Learn by user interaction (black-/white-listing the page via the traffic lights or manual search triggers on that page)
Heuristic based on length of DOM-nodes
Determine the focused paragraph based on the current viewport, layout, scroll- and mouse-position. Only the paragraphs currently visible in the viewport are valid candidates with the other features as further indicators. For example the paragraph on the top left is more likely to be viewed, as well as a paragraph at the current mouse position. On the other hand, when a user has scrolled to the bottom of a page, the last paragraph may be more likely in the focus.
For the query generation, there exist different strategies, which may be combined.
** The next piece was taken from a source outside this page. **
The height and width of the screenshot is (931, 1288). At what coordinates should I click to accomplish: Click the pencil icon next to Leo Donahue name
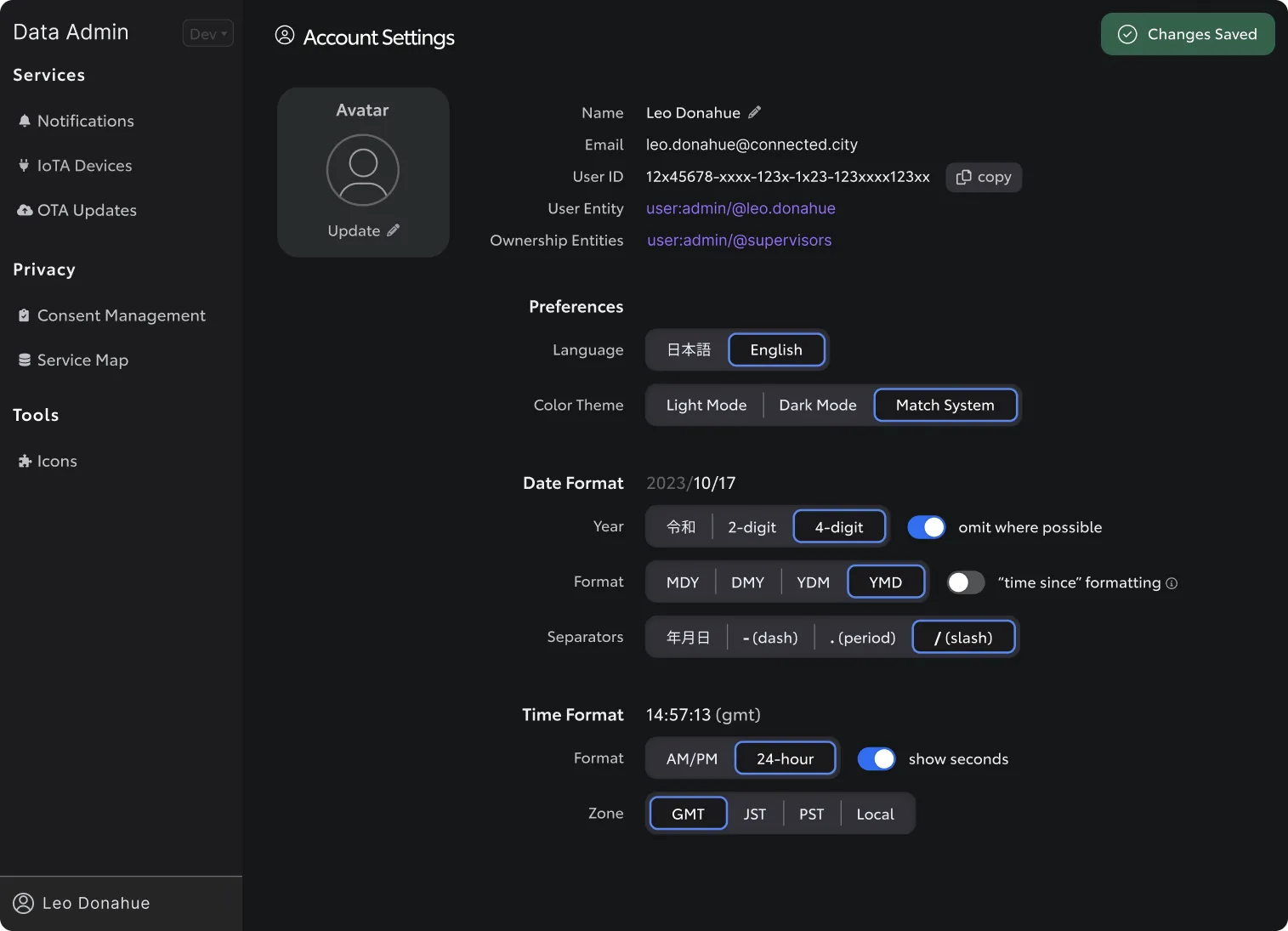pyautogui.click(x=754, y=112)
The most favorable strategy until now seems to be using named entities as query terms, while the other strategies are considered as fallback, in case the server is not able to handle the load.
Obtain named entities via Stefan's Service and construct a query from them via learn to rank (LTR). Features may be:
- term frequency (# of occurrences)
- confidence provided by service (not provided until now)
- class of entity (person, location, ...)
- TF-IDF measure of the entity's label collected from browsing history
- exact match of entity's label in text
- length
Extract Noun Phrases via NounPhraseJS, ranking also via LTR with reduced feature set
Top-K keywords obtained via TF—IDF over browsing history (or other measure, e.g. TextRank, depending on the evaluation of relevantico experiment)
NounPhraseJS might also be used to extract dates, no clear plan for this until now.
In order to reduce the load on the federated recommender, a query might not be triggered for each paragraph right from the start. Instead, a user could manually trigger a query or a query could be triggered if the paragraph is deemed interesting for the user (Wiki-Edit experiment).
In this approach, a single paragraph provides the context in the current page. Further features of the whole page might be integrated. Personalisation comes into play when determining the relevance of the current page, an interesting paragraph and ranking the query terms.